§ Seçilmiş Metin
4. Munzam zarardan kaynaklanan tazminat borcunun doğması için aranan kusur borçlunun temerrüde düşmekteki kusurudur. Farklı bir anlatımla, burada zararın doğmasına yol açan bir kusur ilişkisi aranmaz ve tartışılmaz. Sorumluluk için borçlunun temerrüde düşmekteki kusurunun varlığı asıldır. Kural olarak munzam zarar alacaklısı, öncelikle temerrüde uğrayan asıl alacağın varlığını ve bu alacağın geç veya hiç ifa edilmemesinden dolayı temerrüt faizi ile karşılanmayan zararını, zarar ile borçlu temerrüdü arasındaki uygun illiyet bağını ispat etmekle yükümlüdür.
6. Hukuk Dairesi 2021/6276 E. , 2023/112 K.
İNCELENEN KARARIN
MAHKEMESİ : Samsun Bölge Adliye Mahkemesi 1. Hukuk Dairesi
SAYISI : 2021/1714 E., 2021/2120 K.
DAVA TARİHİ : 18.07.2019
HÜKÜM/KARAR : Esastan Red
İLK DERECE MAHKEMESİ : Samsun 2. Asliye Hukuk Mahkemesi
SAYISI : 2019/365 E., 2021/137 K.

Metin ve öğe konumu girişleri:
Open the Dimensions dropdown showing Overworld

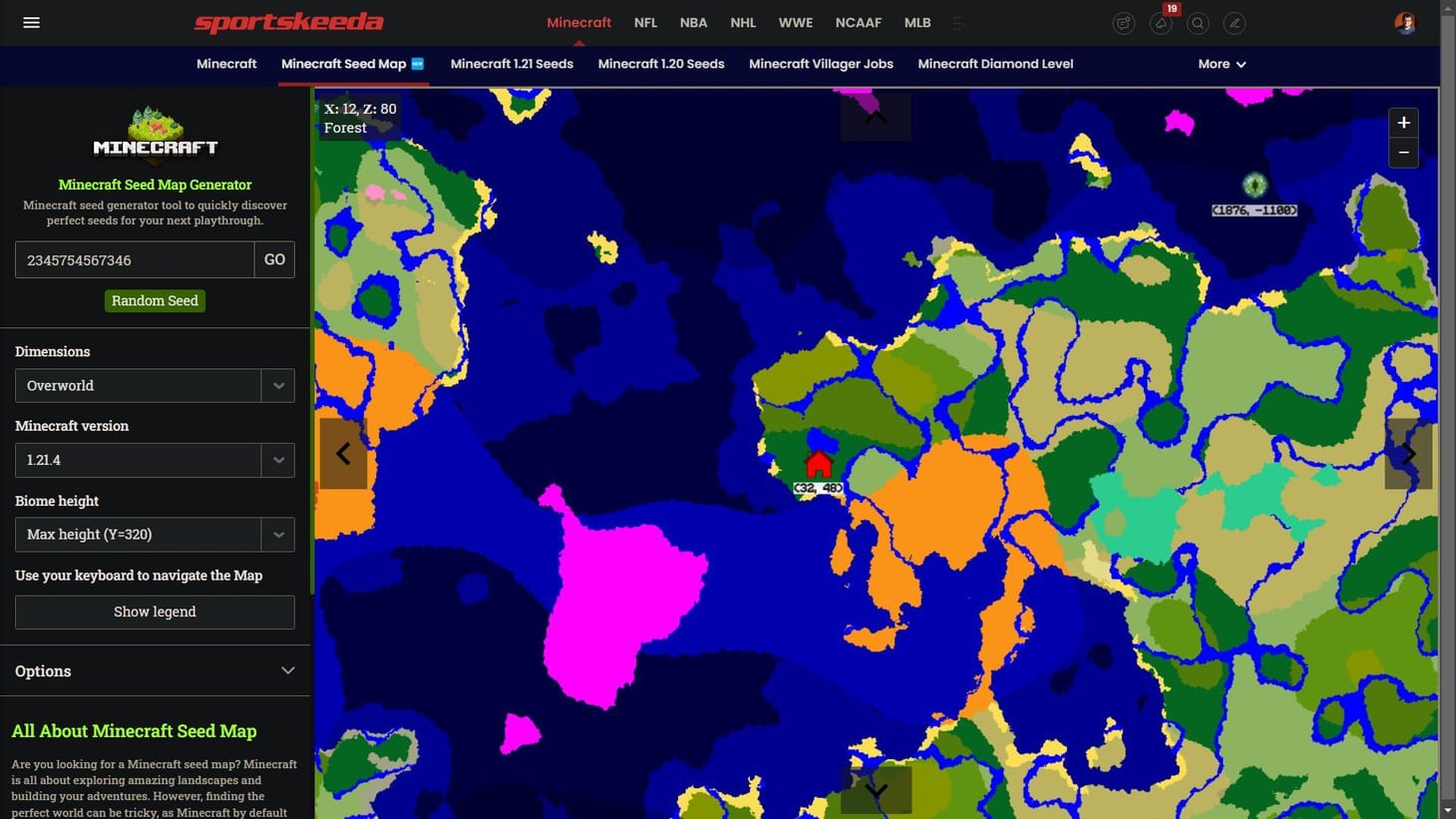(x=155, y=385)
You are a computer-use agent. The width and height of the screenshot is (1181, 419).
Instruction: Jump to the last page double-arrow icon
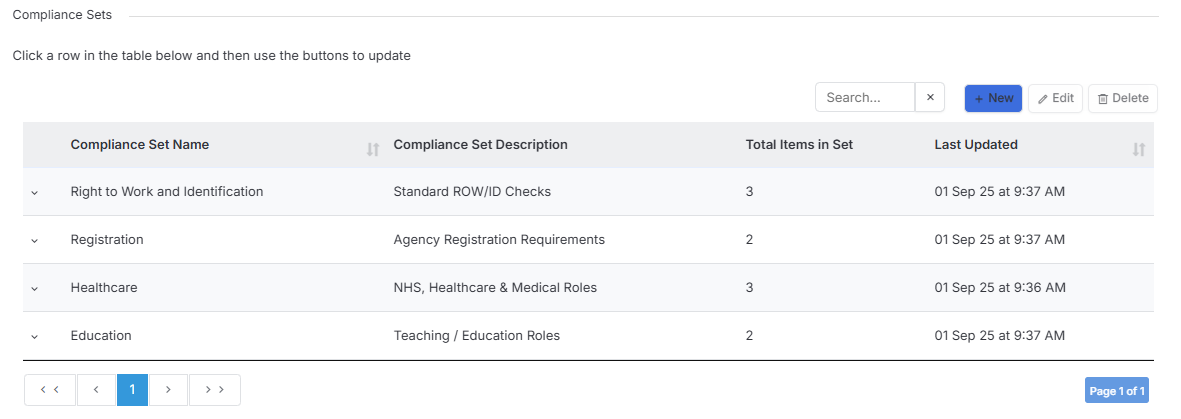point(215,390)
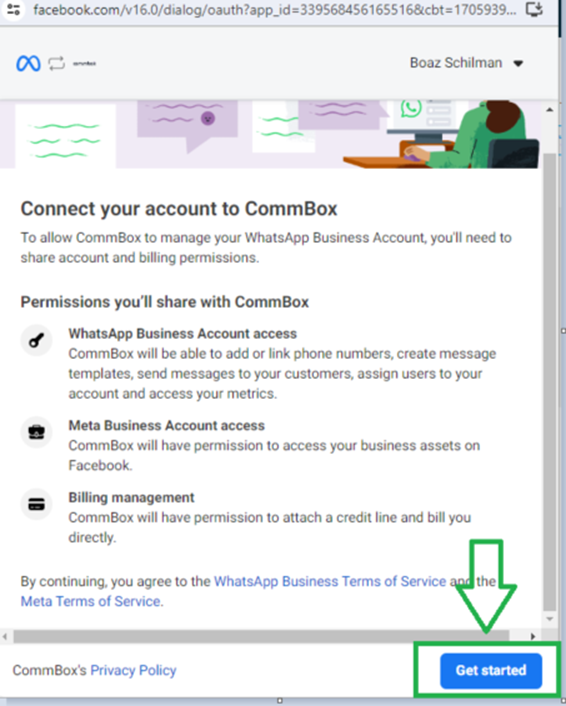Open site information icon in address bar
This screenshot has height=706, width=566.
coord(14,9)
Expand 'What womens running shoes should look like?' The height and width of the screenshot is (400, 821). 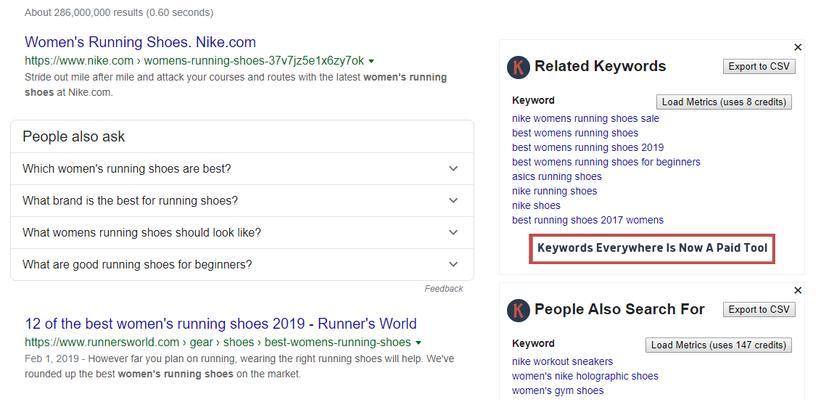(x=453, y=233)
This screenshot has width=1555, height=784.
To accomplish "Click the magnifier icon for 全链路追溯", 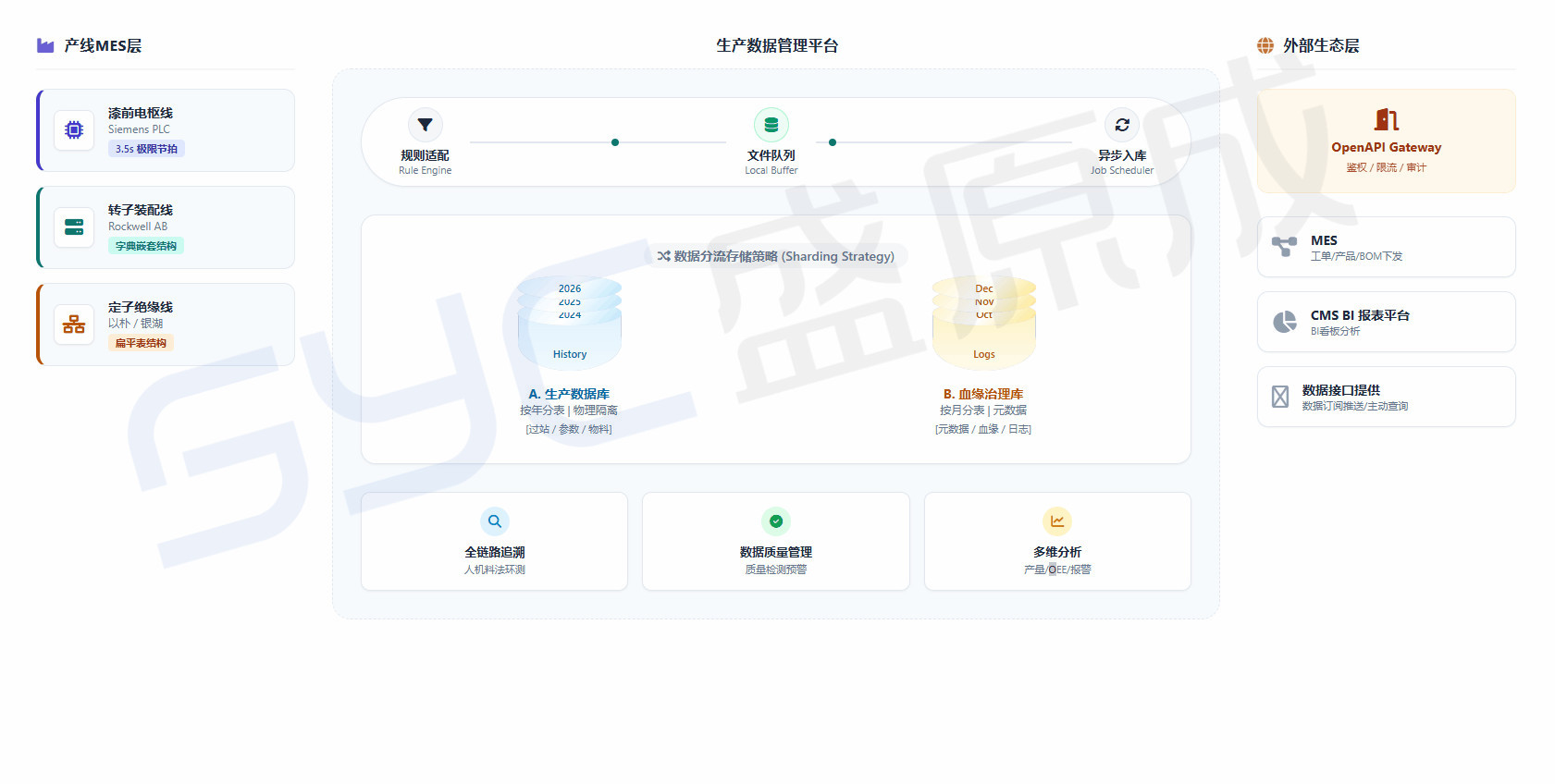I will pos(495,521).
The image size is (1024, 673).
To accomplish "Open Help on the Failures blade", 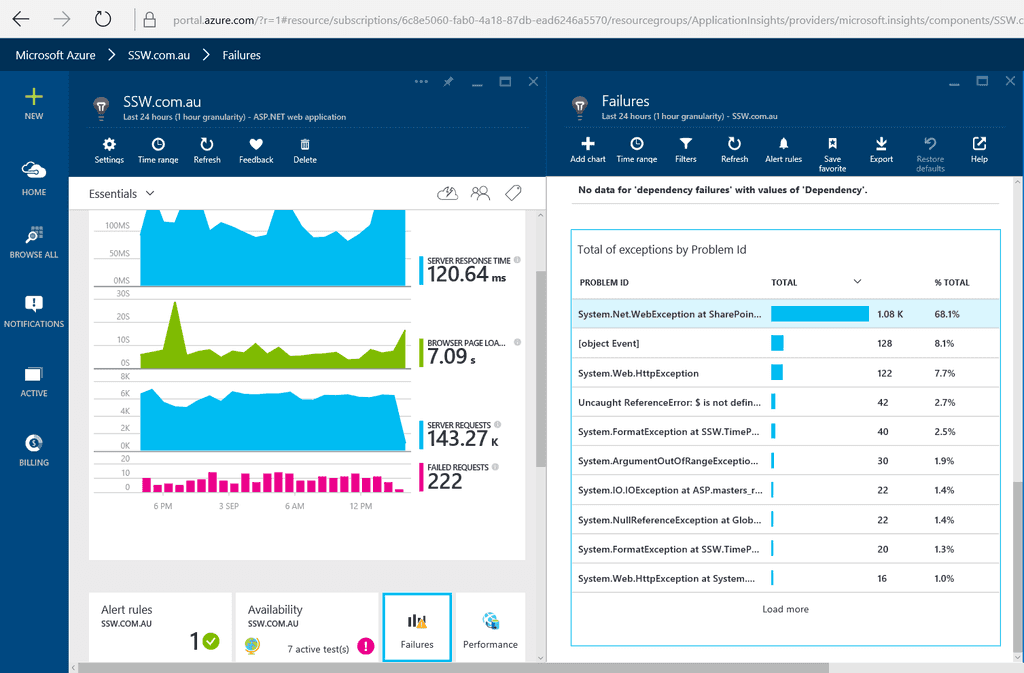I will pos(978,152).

§ Verilen Görev A
Lütfen karar metninde "4. Munzam zarardan" ifadesinden "E., 2021/137 K." ifadesine kadar olan kısmı aynen yazın.
§ Verilen Görev B
Karar metnine göre dava tarihi nedir?
§ Verilen Görev C
Karar metninde geçen bütün esas (E.) ve karar (K.) numaralarını sıralayın.

§ Yazılı Cevap A
4. Munzam zarardan kaynaklanan tazminat borcunun doğması için aranan kusur borçlunun temerrüde düşmekteki kusurudur. Farklı bir anlatımla, burada zararın doğmasına yol açan bir kusur ilişkisi aranmaz ve tartışılmaz. Sorumluluk için borçlunun temerrüde düşmekteki kusurunun varlığı asıldır. Kural olarak munzam zarar alacaklısı, öncelikle temerrüde uğrayan asıl alacağın varlığını ve bu alacağın geç veya hiç ifa edilmemesinden dolayı temerrüt faizi ile karşılanmayan zararını, zarar ile borçlu temerrüdü arasındaki uygun illiyet bağını ispat etmekle yükümlüdür.
6. Hukuk Dairesi 2021/6276 E. , 2023/112 K.
İNCELENEN KARARIN
MAHKEMESİ : Samsun Bölge Adliye Mahkemesi 1. Hukuk Dairesi
SAYISI : 2021/1714 E., 2021/2120 K.
DAVA TARİHİ : 18.07.2019
HÜKÜM/KARAR : Esastan Red
İLK DERECE MAHKEMESİ : Samsun 2. Asliye Hukuk Mahkemesi
SAYISI : 2019/365 E., 2021/137 K.

§ Yazılı Cevap B
18.07.2019

§ Yazılı Cevap C
2021/6276 E.
2023/112 K.
2021/1714 E.
2021/2120 K.
2019/365 E.
2021/137 K.